-- What you have to do --
Exclude the pictures, then quote exactly the lines from the one holding "Click the Piricse SE team crest" through the last line of the records.

[Saved data entries]
- Opening Delimiter -

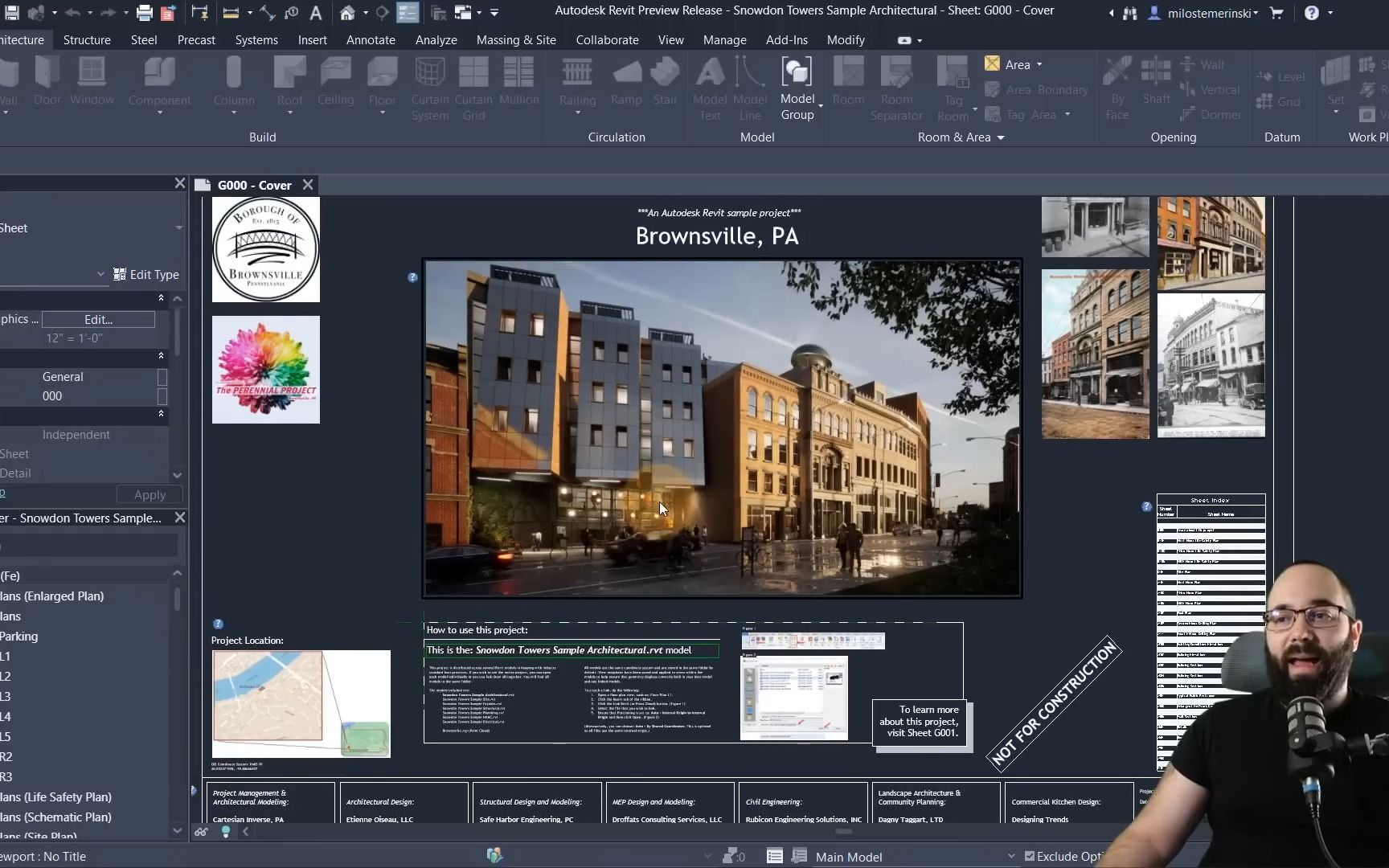Select Parking in the project browser
This screenshot has height=868, width=1389.
[x=19, y=636]
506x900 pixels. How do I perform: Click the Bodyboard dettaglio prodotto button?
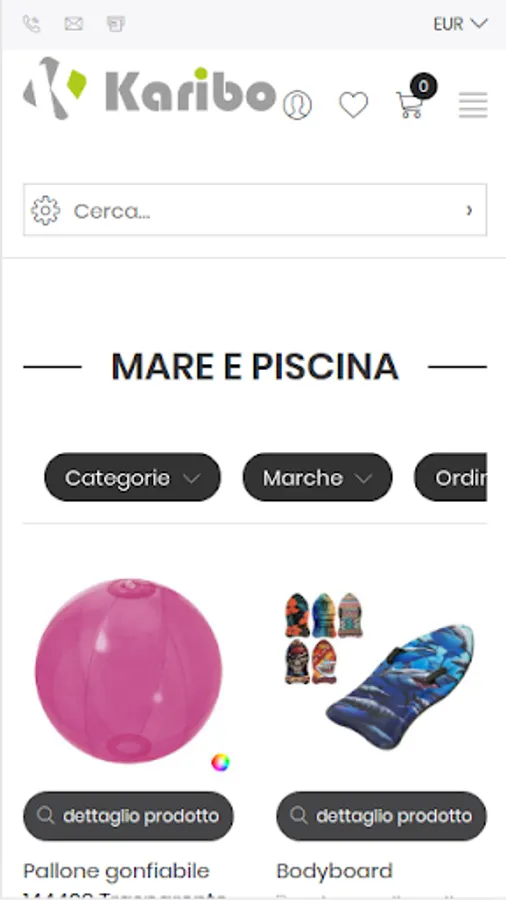[382, 816]
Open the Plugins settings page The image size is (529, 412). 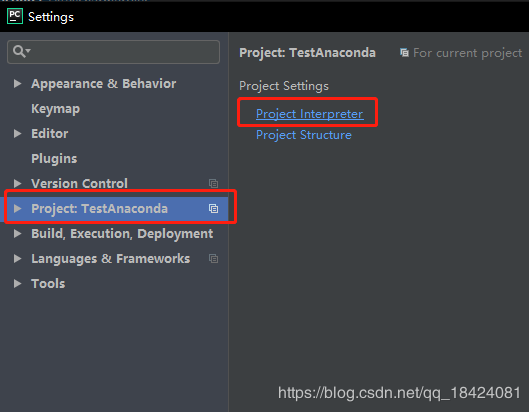pyautogui.click(x=54, y=159)
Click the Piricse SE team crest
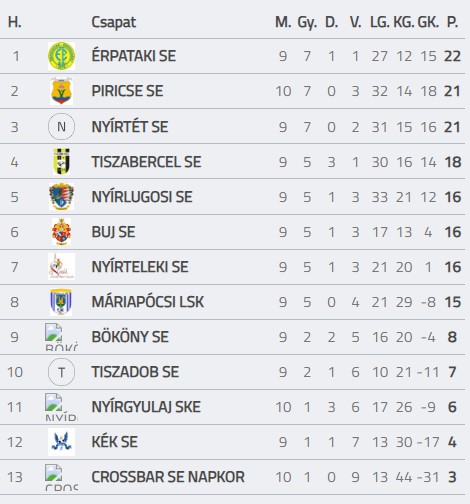The width and height of the screenshot is (470, 504). (x=61, y=91)
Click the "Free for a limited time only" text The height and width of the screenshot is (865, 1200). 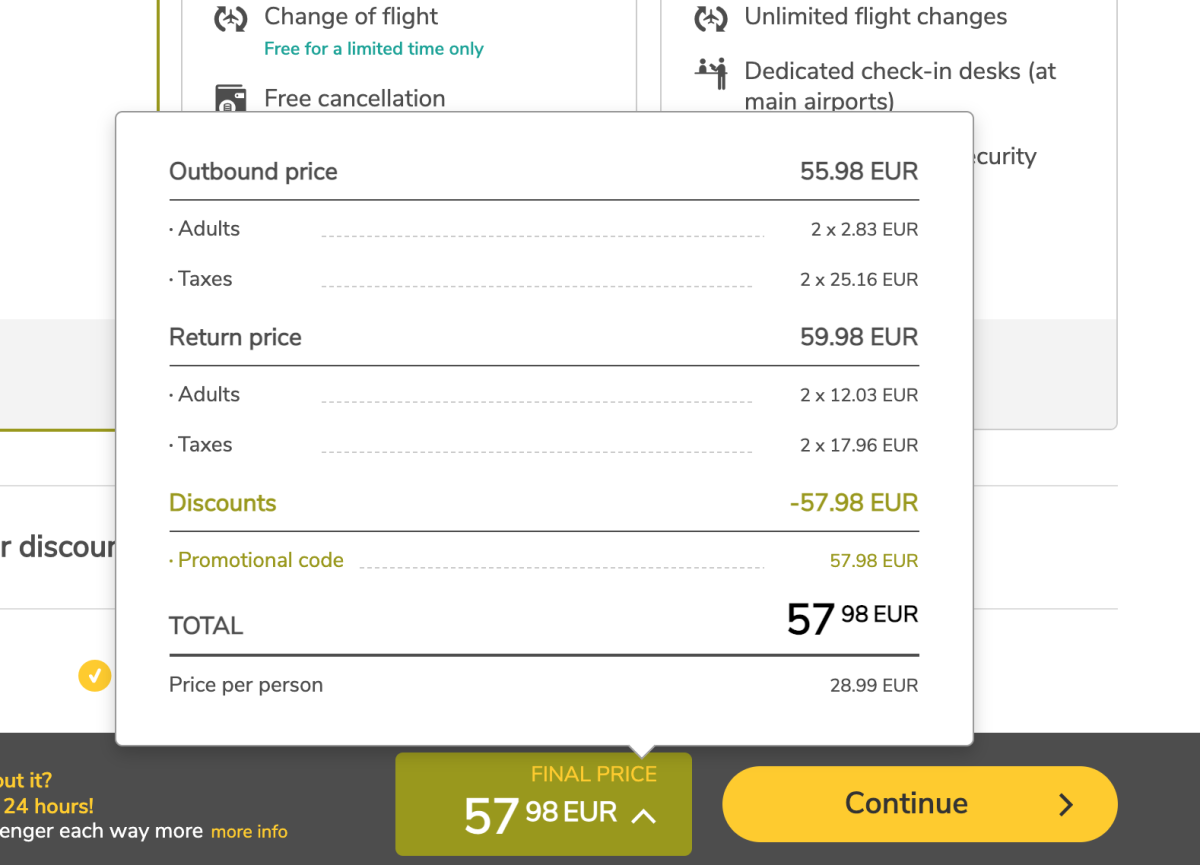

- Closing Delimiter -

-- Final answer --
Click the Piricse SE team crest
The width and height of the screenshot is (470, 504). (x=61, y=91)
Click the "Free for a limited time only" text The height and width of the screenshot is (865, 1200). 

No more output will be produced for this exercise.